**Text under study**:

These cells use the gates to regulate the information to be kept or discarded at loop operation before passing on the long term and short term information to the next cell. We can imagine these gates as Filters that remove unwanted selected and irrelevant information. There are a total of three gates that LSTM uses as Input Gate, Forget Gate, and Output Gate.
The input gate decides what information will be stored in long term memory. It only works with the information from the current input and short term memory from the previous step. At this gate, it filters out the information from variables that are not useful.
The forget decides which information from long term memory be kept or discarded and this is done by multiplying the incoming long term memory by a forget vector generated by the current input and incoming short memory.
The output gate will take the current input, the previous short term memory and newly computed long term memory to produce new short term memory which will be passed on to the cell in the next time step. The output of the current time step can also be drawn from this hidden state.
So this is all about the mechanism of LSTM to realise this with practical implementation. Here I have demonstrated the LSTM use case in which you can check input and output sequences with their shape.
Working of GRU
The workflow of the Gated Recurrent Unit, in short GRU, is the same as the RNN but the difference is in the operation and gates associated with each GRU unit. To solve the problem faced by standard RNN, GRU incorporates the two gate operating mechanisms called Update gate and Reset gate.
The update gate is responsible for determining the amount of previous information that needs to pass along the next state. This is really powerful because the model can decide to copy all the information from the past and eliminate the risk of vanishing gradient.

**Extracted entries**:
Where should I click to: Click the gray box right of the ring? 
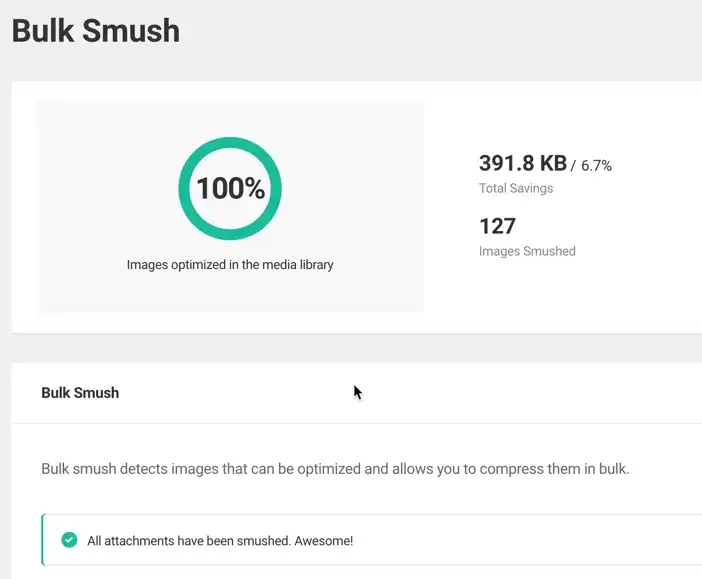tap(360, 190)
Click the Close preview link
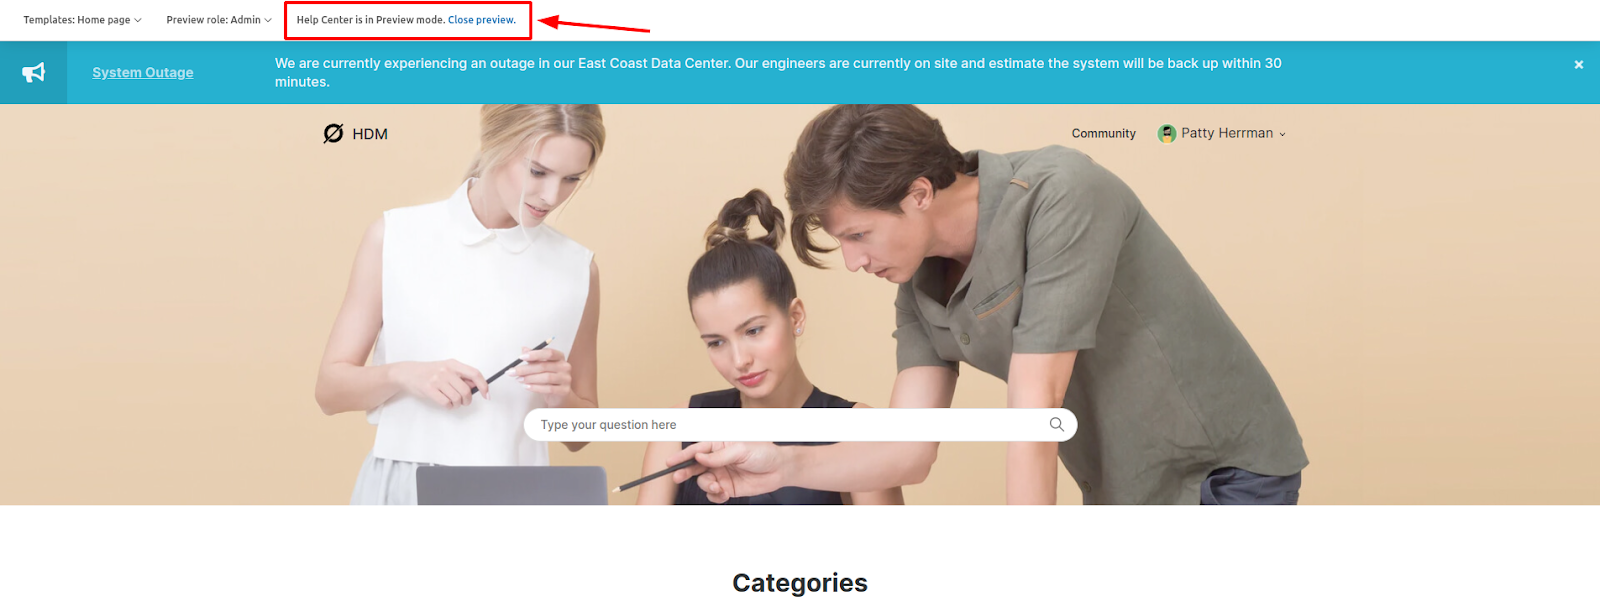 482,20
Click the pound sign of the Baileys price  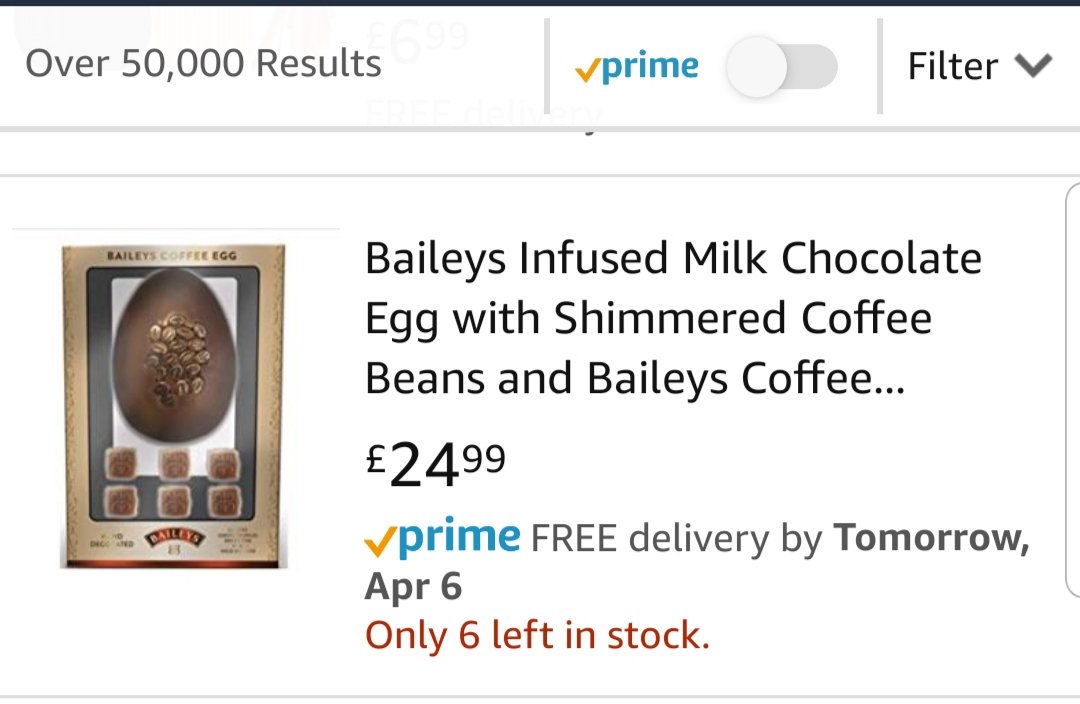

**What this exercise asks**:
[a] According to the text on LSTM and GRU gates, which two gates does GRU use?
[b] Check each statement against the text on LSTM and GRU gates and say whether it agrees. Support each yes or no with the deciding words of the text, quoted exactly. (i) The input gate works only with the current input and the short term memory from the previous step. (ii) LSTM uses four gates. (iii) The output gate produces new long term memory.
[c] From the text on LSTM and GRU gates, extract the part between "So this is all" and "and Reset gate.", inclusive.

**Results of the tasks**:
[a] GRU uses the Update gate and the Reset gate.

[b]
(i) Yes: "It only works with the information from the current input and short term memory from the previous step."
(ii) No: "There are a total of three gates that LSTM uses as Input Gate, Forget Gate, and Output Gate."
(iii) No: "to produce new short term memory which will be passed on to the cell in the next time step."

[c]
So this is all about the mechanism of LSTM to realise this with practical implementation. Here I have demonstrated the LSTM use case in which you can check input and output sequences with their shape.
Working of GRU
The workflow of the Gated Recurrent Unit, in short GRU, is the same as the RNN but the difference is in the operation and gates associated with each GRU unit. To solve the problem faced by standard RNN, GRU incorporates the two gate operating mechanisms called Update gate and Reset gate.